- Information given -
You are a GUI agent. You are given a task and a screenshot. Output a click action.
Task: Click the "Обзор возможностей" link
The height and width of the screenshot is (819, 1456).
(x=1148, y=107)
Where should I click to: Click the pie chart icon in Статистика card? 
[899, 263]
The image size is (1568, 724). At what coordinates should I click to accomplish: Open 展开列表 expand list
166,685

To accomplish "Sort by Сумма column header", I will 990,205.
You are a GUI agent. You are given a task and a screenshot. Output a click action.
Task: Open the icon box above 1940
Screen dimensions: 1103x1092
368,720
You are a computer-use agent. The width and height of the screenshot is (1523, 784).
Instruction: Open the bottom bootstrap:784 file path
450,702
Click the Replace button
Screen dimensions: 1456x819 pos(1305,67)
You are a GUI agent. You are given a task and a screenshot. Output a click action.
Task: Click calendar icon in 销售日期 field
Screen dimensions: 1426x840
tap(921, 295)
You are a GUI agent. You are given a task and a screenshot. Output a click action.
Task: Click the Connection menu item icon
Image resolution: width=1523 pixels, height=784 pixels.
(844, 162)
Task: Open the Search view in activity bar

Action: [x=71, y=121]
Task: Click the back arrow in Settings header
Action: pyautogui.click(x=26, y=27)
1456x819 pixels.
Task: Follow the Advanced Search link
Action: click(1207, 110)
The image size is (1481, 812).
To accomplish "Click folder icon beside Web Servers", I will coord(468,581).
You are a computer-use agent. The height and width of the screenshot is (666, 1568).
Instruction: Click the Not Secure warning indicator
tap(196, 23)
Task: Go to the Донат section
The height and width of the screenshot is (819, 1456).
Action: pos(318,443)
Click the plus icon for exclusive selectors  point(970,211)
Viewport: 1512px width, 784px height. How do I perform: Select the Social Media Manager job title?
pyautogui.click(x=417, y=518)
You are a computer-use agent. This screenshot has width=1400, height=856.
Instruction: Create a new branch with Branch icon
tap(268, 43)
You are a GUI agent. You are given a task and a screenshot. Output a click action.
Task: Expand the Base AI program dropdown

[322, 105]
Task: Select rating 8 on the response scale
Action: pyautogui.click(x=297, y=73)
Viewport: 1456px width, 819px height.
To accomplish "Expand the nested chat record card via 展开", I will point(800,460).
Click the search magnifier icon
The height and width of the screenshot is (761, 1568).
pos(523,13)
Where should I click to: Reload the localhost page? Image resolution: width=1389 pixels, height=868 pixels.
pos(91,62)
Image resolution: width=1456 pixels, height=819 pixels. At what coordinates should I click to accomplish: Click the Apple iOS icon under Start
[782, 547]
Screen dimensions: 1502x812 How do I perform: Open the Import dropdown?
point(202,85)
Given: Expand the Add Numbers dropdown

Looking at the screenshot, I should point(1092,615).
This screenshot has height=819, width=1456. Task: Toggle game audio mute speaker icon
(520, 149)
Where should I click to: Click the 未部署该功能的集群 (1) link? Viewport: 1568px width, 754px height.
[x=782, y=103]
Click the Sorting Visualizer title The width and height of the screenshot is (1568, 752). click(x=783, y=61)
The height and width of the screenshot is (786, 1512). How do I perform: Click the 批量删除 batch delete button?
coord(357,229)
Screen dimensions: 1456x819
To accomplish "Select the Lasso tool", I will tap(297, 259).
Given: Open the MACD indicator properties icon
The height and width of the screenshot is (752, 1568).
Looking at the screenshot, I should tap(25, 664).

- Activity -
Look above for the line containing "Image resolution: width=1456". From there to the final line of the entries, repeat every line exactly.

- Expected answer -
Image resolution: width=1456 pixels, height=819 pixels. At what coordinates should I click to accomplish: Click the Apple iOS icon under Start
[782, 547]
Screen dimensions: 1502x812 How do I perform: Open the Import dropdown?
point(202,85)
Given: Expand the Add Numbers dropdown

Looking at the screenshot, I should point(1092,615).
This screenshot has height=819, width=1456. Task: Toggle game audio mute speaker icon
(520, 149)
Where should I click to: Click the 未部署该功能的集群 (1) link? Viewport: 1568px width, 754px height.
[x=782, y=103]
Click the Sorting Visualizer title The width and height of the screenshot is (1568, 752). click(x=783, y=61)
The height and width of the screenshot is (786, 1512). How do I perform: Click the 批量删除 batch delete button?
coord(357,229)
Screen dimensions: 1456x819
To accomplish "Select the Lasso tool", I will tap(297, 259).
Given: Open the MACD indicator properties icon
The height and width of the screenshot is (752, 1568).
Looking at the screenshot, I should tap(25, 664).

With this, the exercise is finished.